Sandy ravaged Red Hook, and created ART!
Coke Wisdom O’Neal looked at the soggy, stained and discolored photographs strewn about his Brooklyn studio by the salty floodwaters of Superstorm Sandy, sure there was nothing he could do to salvage them. But as he began cleaning up, he became intrigued by the transformation of a series of old family slides into cloud-like watercolors with human figures still discernible.
Now those Kodachromes, reinvented by nature, are part of an exhibition in Manhattan of art inspired by Sandy, a phenomenon that is being included in a larger look at how artists respond creatively to disasters, such as the 2011 tornado in Tuscaloosa, Ala., and California’s devastating 2007 wildfires.
“The storm destroyed tools, books, old artwork, drawings and unfinished work,” said O’Neal, whose studio inBrooklyn’s Red Hook section was swamped by 9 feet of water. “They now feel to me like objects that were holding me back from going forward.”

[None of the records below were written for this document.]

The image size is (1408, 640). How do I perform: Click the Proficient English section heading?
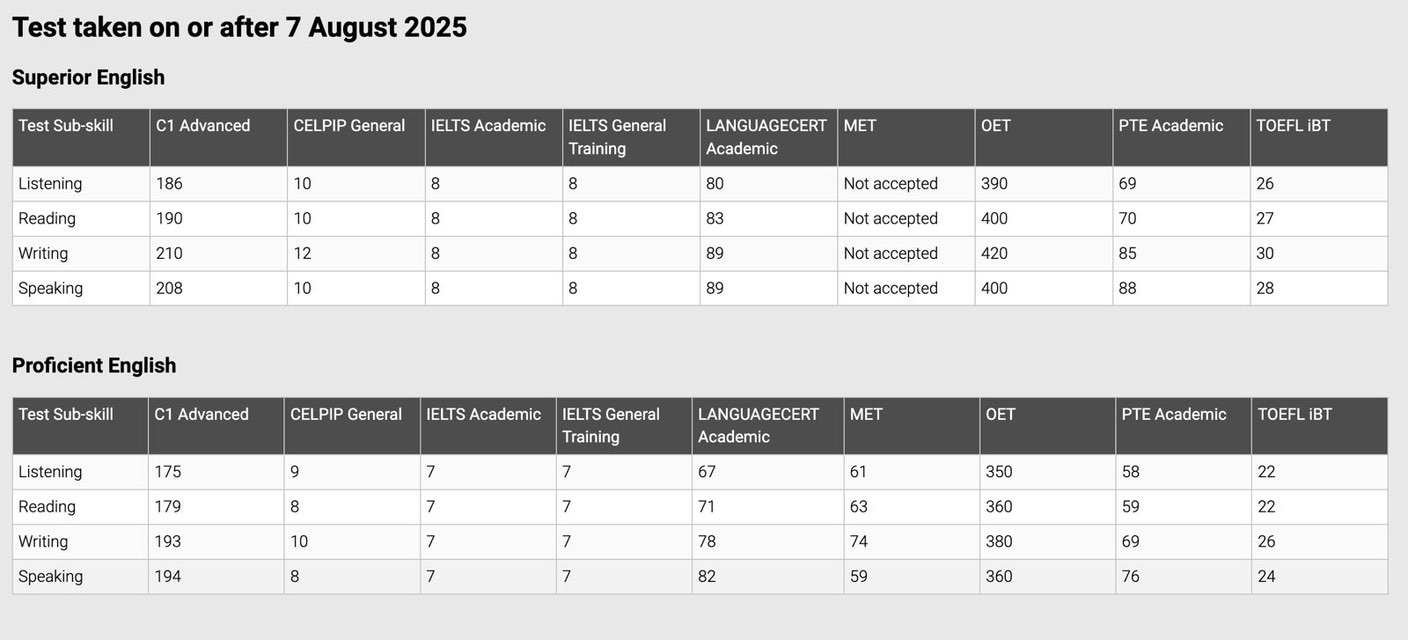(x=94, y=365)
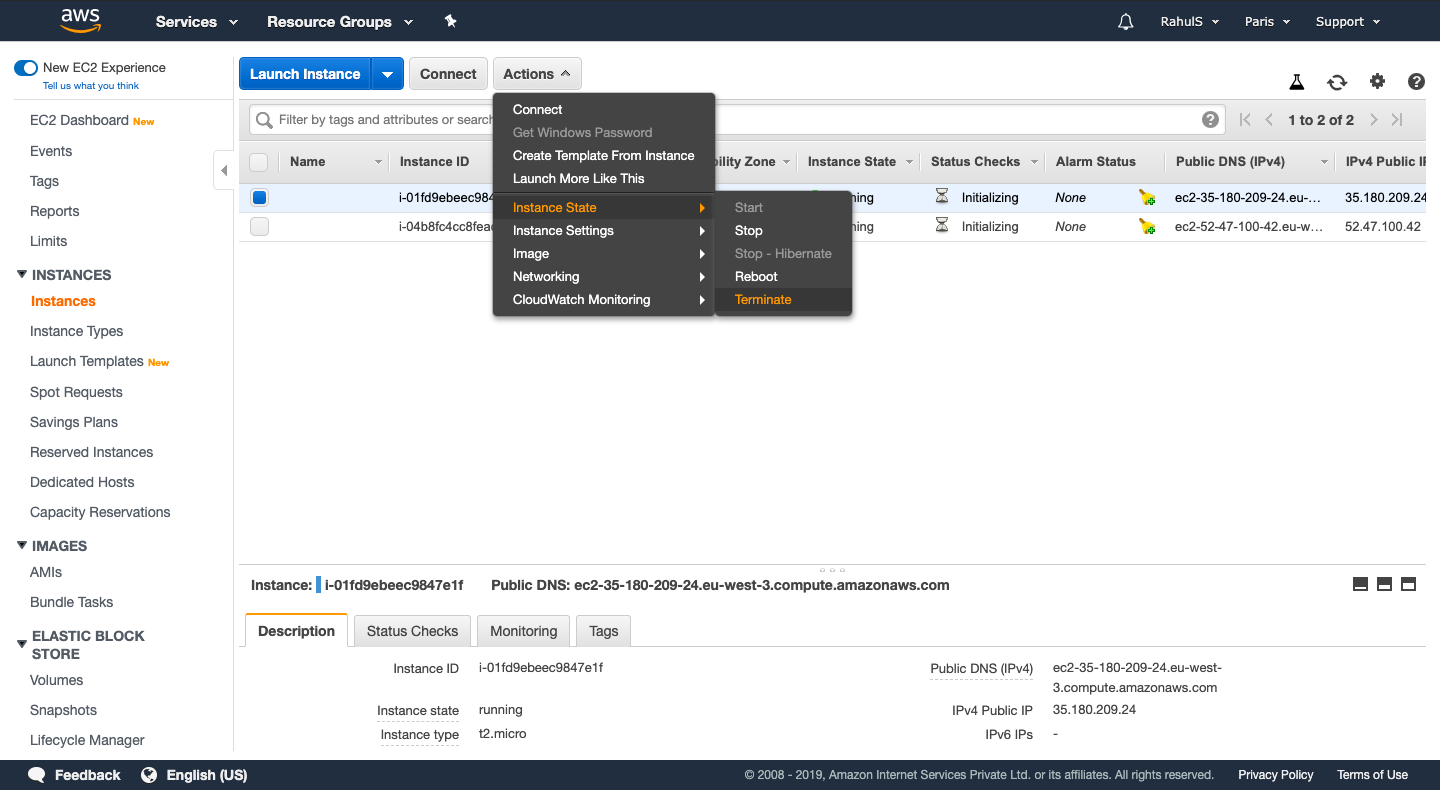Click the instance filter search field
Image resolution: width=1440 pixels, height=790 pixels.
[x=380, y=118]
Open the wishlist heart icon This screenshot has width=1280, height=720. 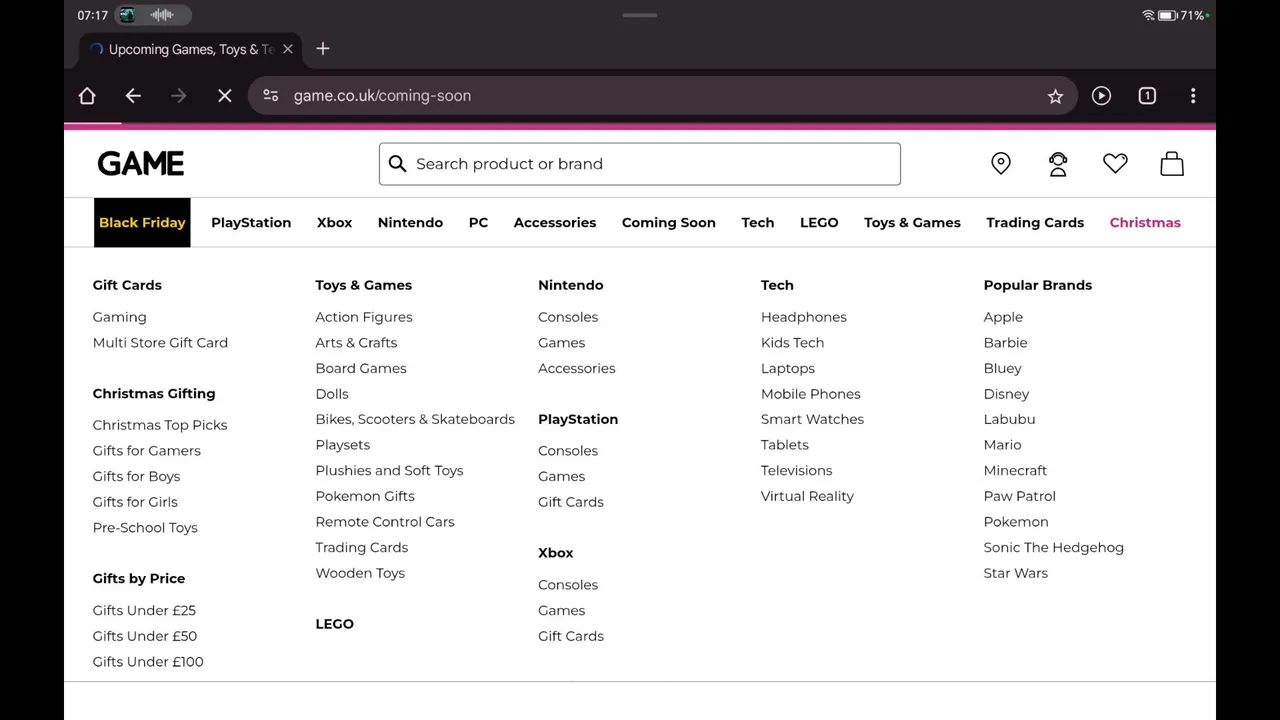point(1115,163)
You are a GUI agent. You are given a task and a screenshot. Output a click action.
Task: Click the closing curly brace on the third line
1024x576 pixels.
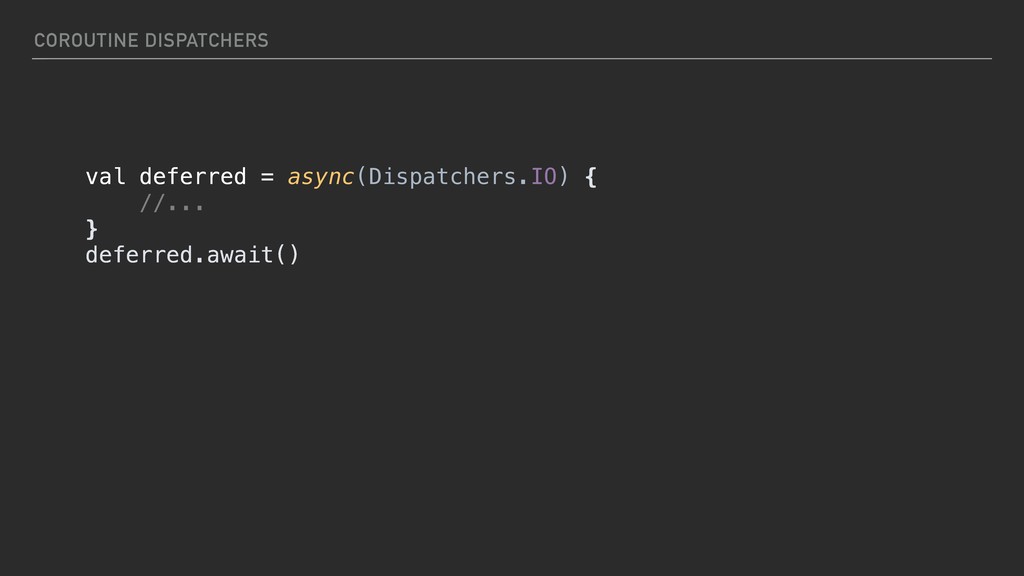tap(92, 229)
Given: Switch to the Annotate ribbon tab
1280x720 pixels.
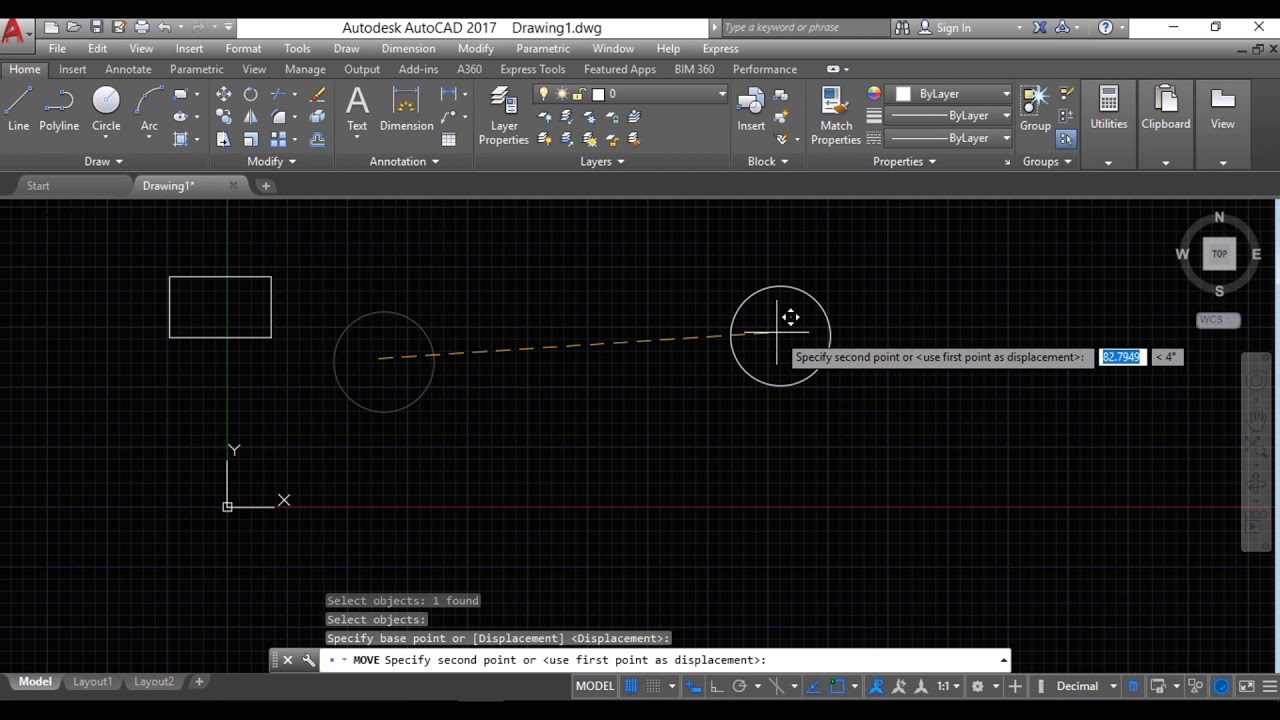Looking at the screenshot, I should 128,69.
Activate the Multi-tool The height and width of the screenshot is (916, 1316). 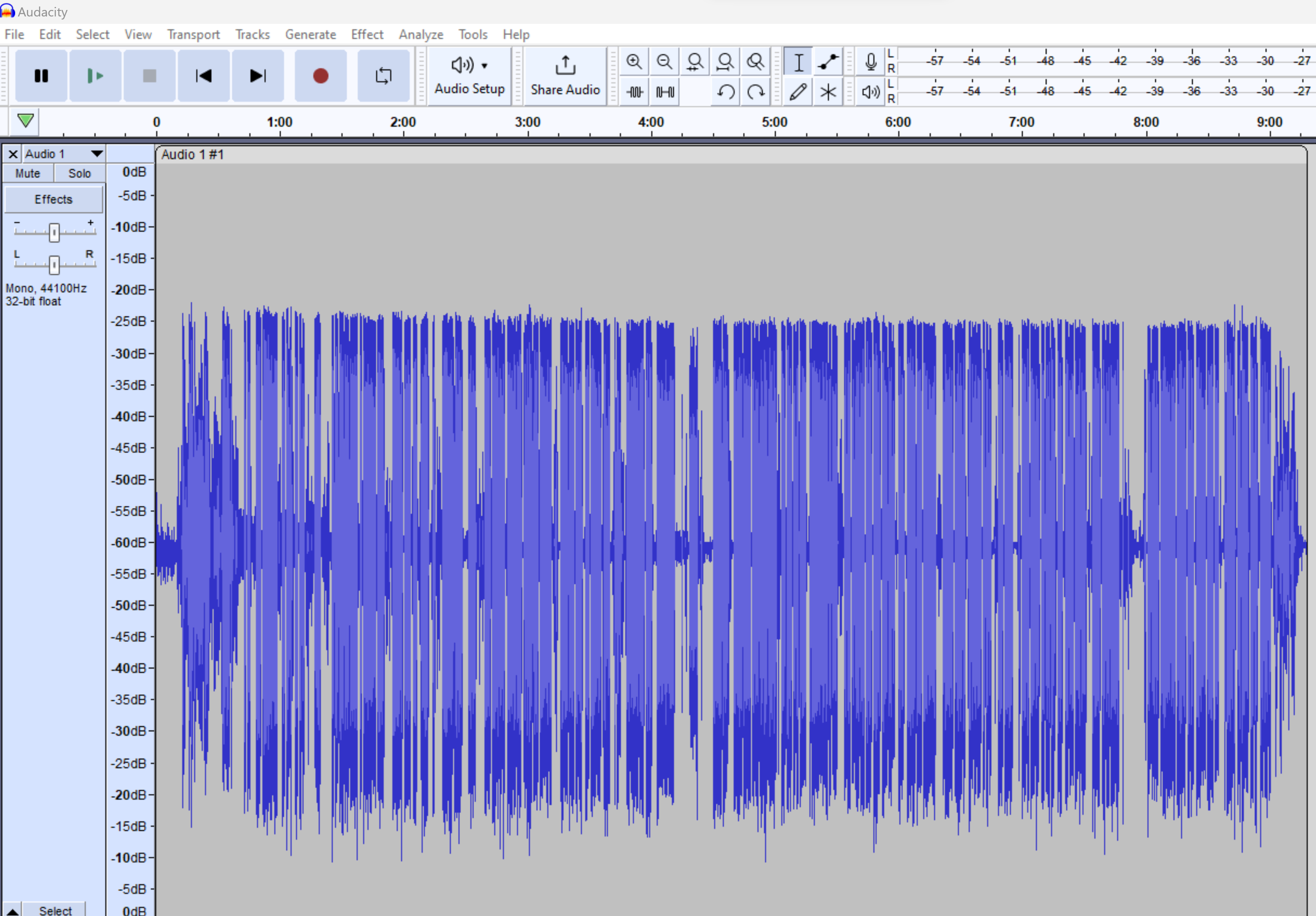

The “After Affects” exhibition, featuring 36 storm-inspired works by 23 artists, opens Friday at the Chashama gallery in the Chelsea neighborhood. The show is curated by the New York Foundation for the Arts, which is assisting artists whose livelihoods suffered storm losses. Many studios and galleries were in waterfront warehouse areas that suffered some of the worst damage.